The National Institutes of Health (NIH) is currently undertaking a $6.6 million glucosamine trial scheduled for completion in 2005. The trial calls for a three times a day dosing regime for the subjects. Glucosamine is a Biopharmaceutical Classification System (BCS) Class1 compound, having highly permeable and soluble characteristics, and has been shown to have rapid clearance from the bloodstream. BCS Class1 drugs and compounds have been shown to benefit from the addition of a method of controlled release to help decrease the amount of the ingredient lost through the body's waste elimination processes.
Based in Redmond, Washington, SCOLR, Inc. (formerly Nutraceutix, Inc.) is a biopharmaceutical company leveraging specialized knowledge, proprietary and patented products and technologies, such as the patented CDT(TM) Controlled Delivery Technology platform, to introduce distinctive and novel OTC products, prescription drugs and dietary supplements. SCOLR currently operates in two business segments -- drug delivery and nutraceuticals. Its CDT(TM) drug delivery platform provides distinctive products with tangible benefits for the consumer and competitive commercial advantages for licensees. Established partnerships with pharmaceutical, OTC and natural products industry companies enable SCOLR to co-develop new products and to add value and protection to existing product franchises. For more information on SCOLR, please call 1-800/548-3222 or visit http://www.SCOLR.com/.

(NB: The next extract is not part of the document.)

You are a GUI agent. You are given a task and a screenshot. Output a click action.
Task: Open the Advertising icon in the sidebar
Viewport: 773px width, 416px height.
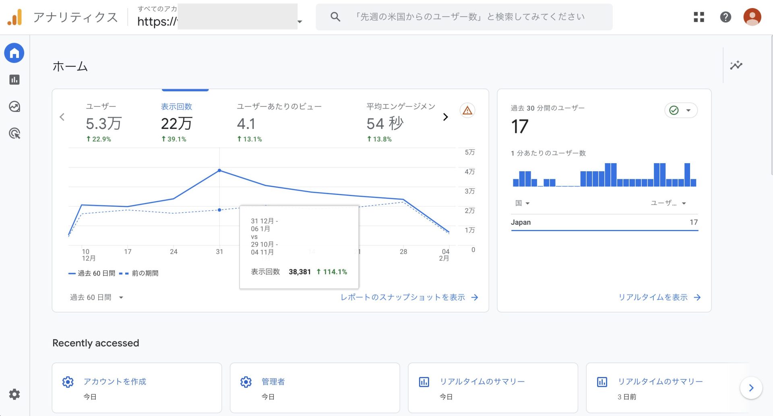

Except for any historical information, the matters discussed in this press release contain forward-looking statements within the meaning of Section 37A of the Securities Act of 1933 and Section 21E of the Securities Exchange Act of 1934. These forward-looking statements involve risks and uncertainties, including activities, events or developments that the company expects, believes or anticipates will or may occur in the future. A number of factors could cause actual results to differ from those indicated in the forward-looking statements, including the Company's ability to continue to successfully market and provide its products and services and maintain their effectiveness, the continuation of the arrangements with the Company's product development partners, the ability of the Company to meet its financial projections, and general economic conditions. Such statements are subject to a number of assumptions, risks and uncertainties. Readers are cautioned that such statements are not guarantees of future performance and that actual results or developments may differ materially from those set forth in the forward-looking statements. The Company undertakes no obligation to publicly update or revise forward-looking statements whether as a result of new information or otherwise.